**LISTED RECORDS:**

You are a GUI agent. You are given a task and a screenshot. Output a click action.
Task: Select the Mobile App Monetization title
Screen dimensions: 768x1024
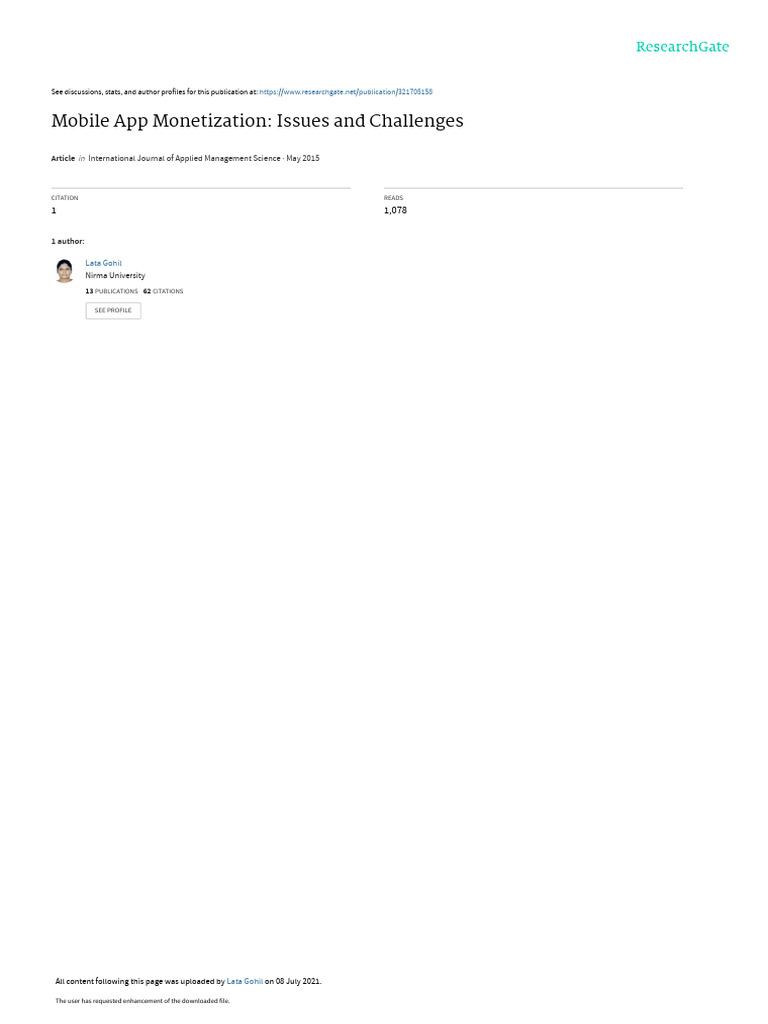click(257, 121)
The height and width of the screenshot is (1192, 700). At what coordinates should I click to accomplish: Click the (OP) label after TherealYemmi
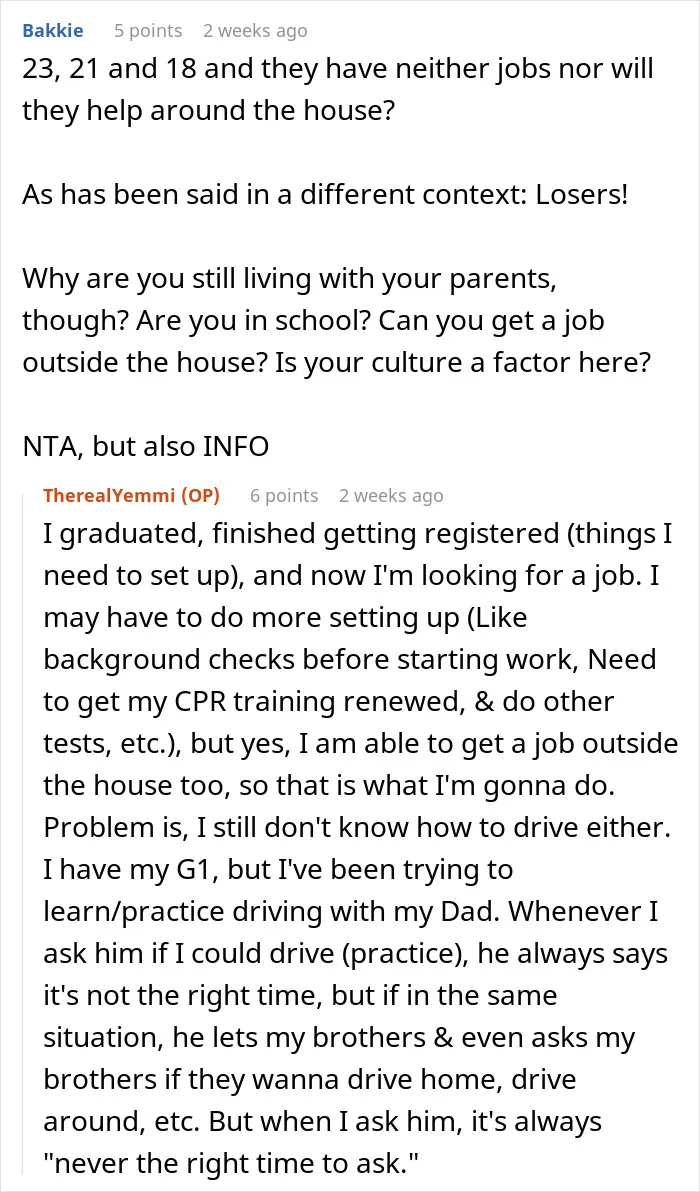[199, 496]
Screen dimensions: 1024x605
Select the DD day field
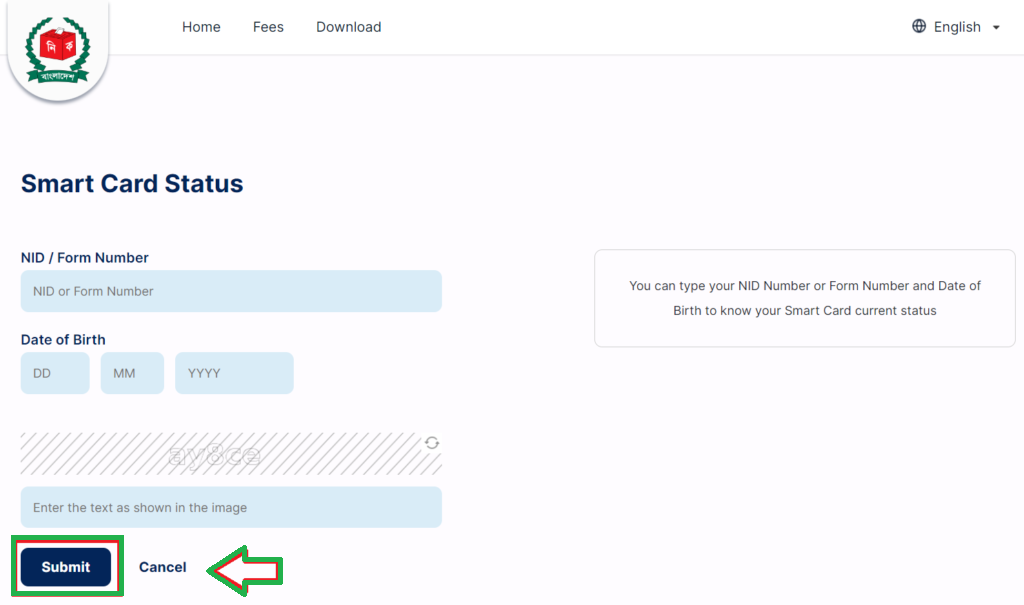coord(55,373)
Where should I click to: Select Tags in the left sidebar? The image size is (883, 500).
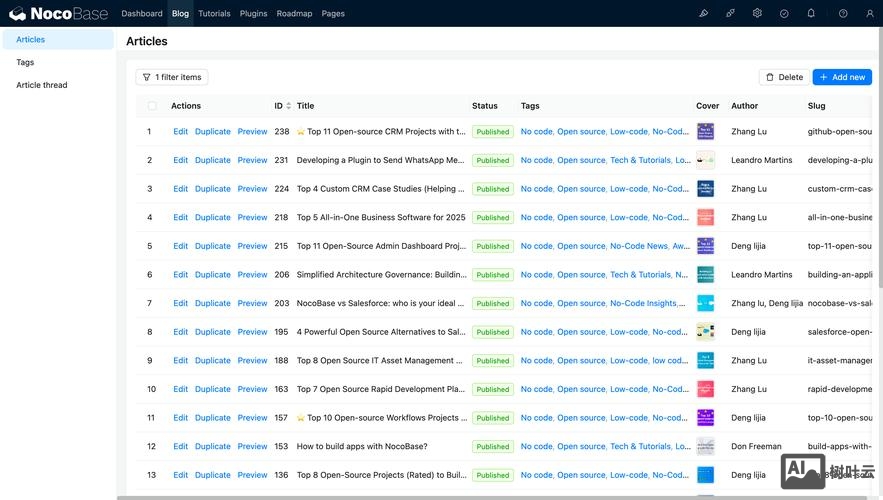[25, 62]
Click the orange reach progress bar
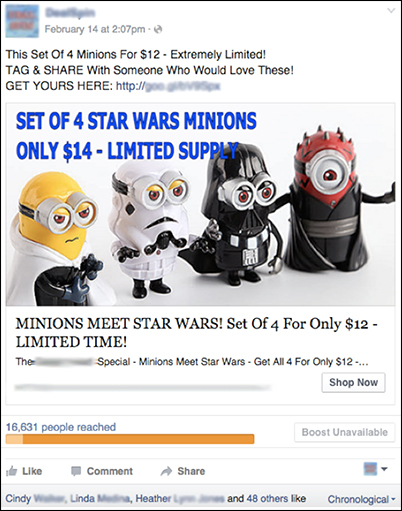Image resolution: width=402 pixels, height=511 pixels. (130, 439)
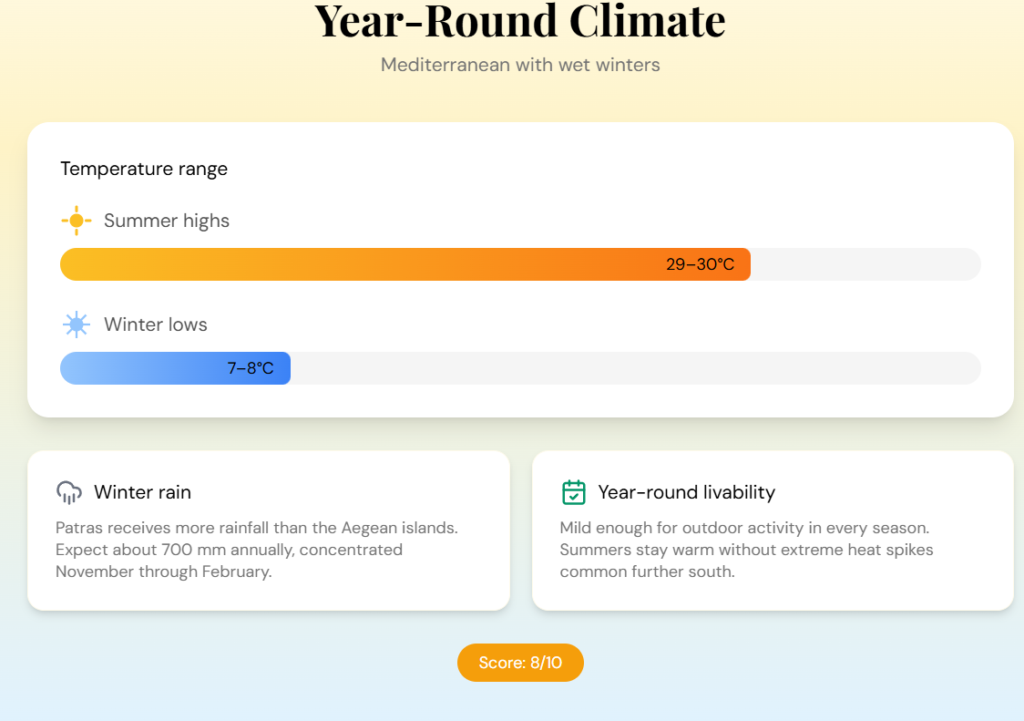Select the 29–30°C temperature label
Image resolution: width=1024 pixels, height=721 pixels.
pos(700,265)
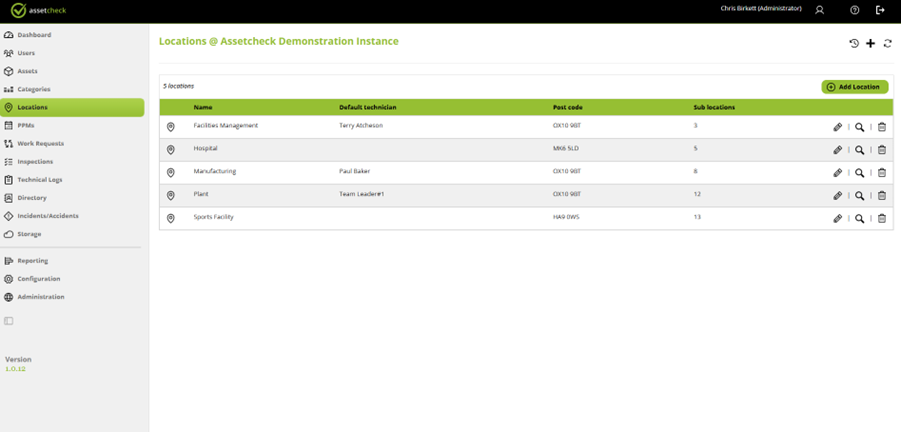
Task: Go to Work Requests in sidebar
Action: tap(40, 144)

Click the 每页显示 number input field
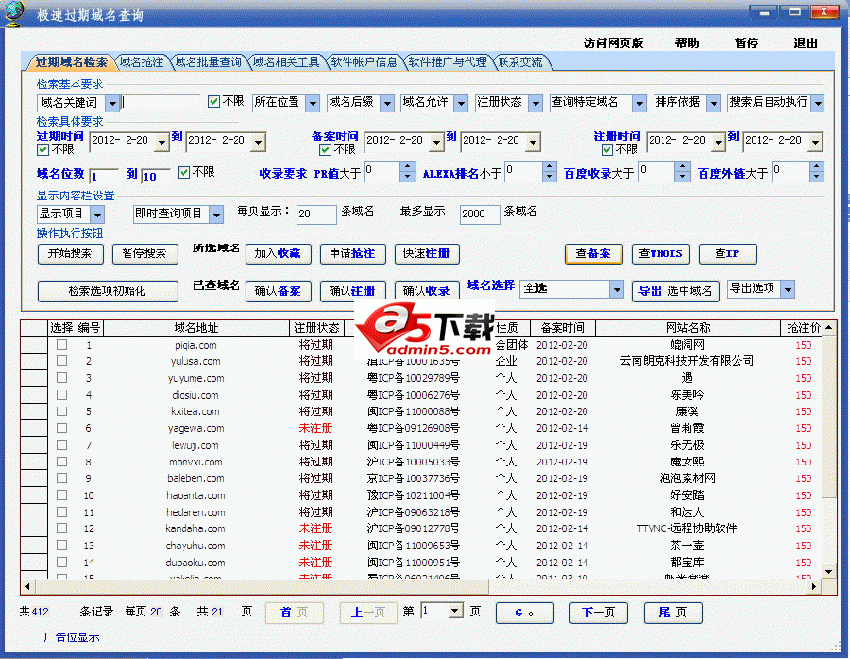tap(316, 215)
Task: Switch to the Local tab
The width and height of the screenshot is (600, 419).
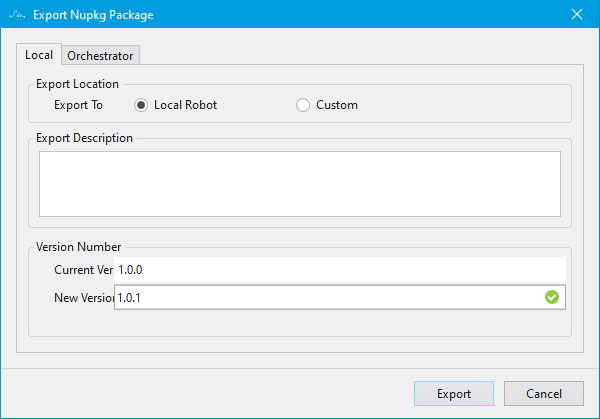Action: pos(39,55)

**EXERCISE GOAL:**
Where a picture appears, skip it; repeat everything else in the data exactly.

**RESPONSE:**
You are a GUI agent. You are given a task and a screenshot. Output a click action.
Task: Select the Mobile App Monetization title
Screen dimensions: 768x1024
click(257, 121)
The height and width of the screenshot is (1192, 700). At what coordinates should I click to accomplish: Click the (OP) label after TherealYemmi
[199, 496]
Screen dimensions: 1024x605
Select the DD day field
coord(55,373)
Where should I click to: Select Tags in the left sidebar? The image size is (883, 500).
[25, 62]
Click the orange reach progress bar
Image resolution: width=402 pixels, height=511 pixels. (130, 439)
Select the 29–30°C temperature label
Image resolution: width=1024 pixels, height=721 pixels.
pos(700,265)
Task: Go to Work Requests in sidebar
Action: tap(40, 144)

Click the 每页显示 number input field
tap(316, 215)
Task: Switch to the Local tab
The width and height of the screenshot is (600, 419).
Action: pos(39,55)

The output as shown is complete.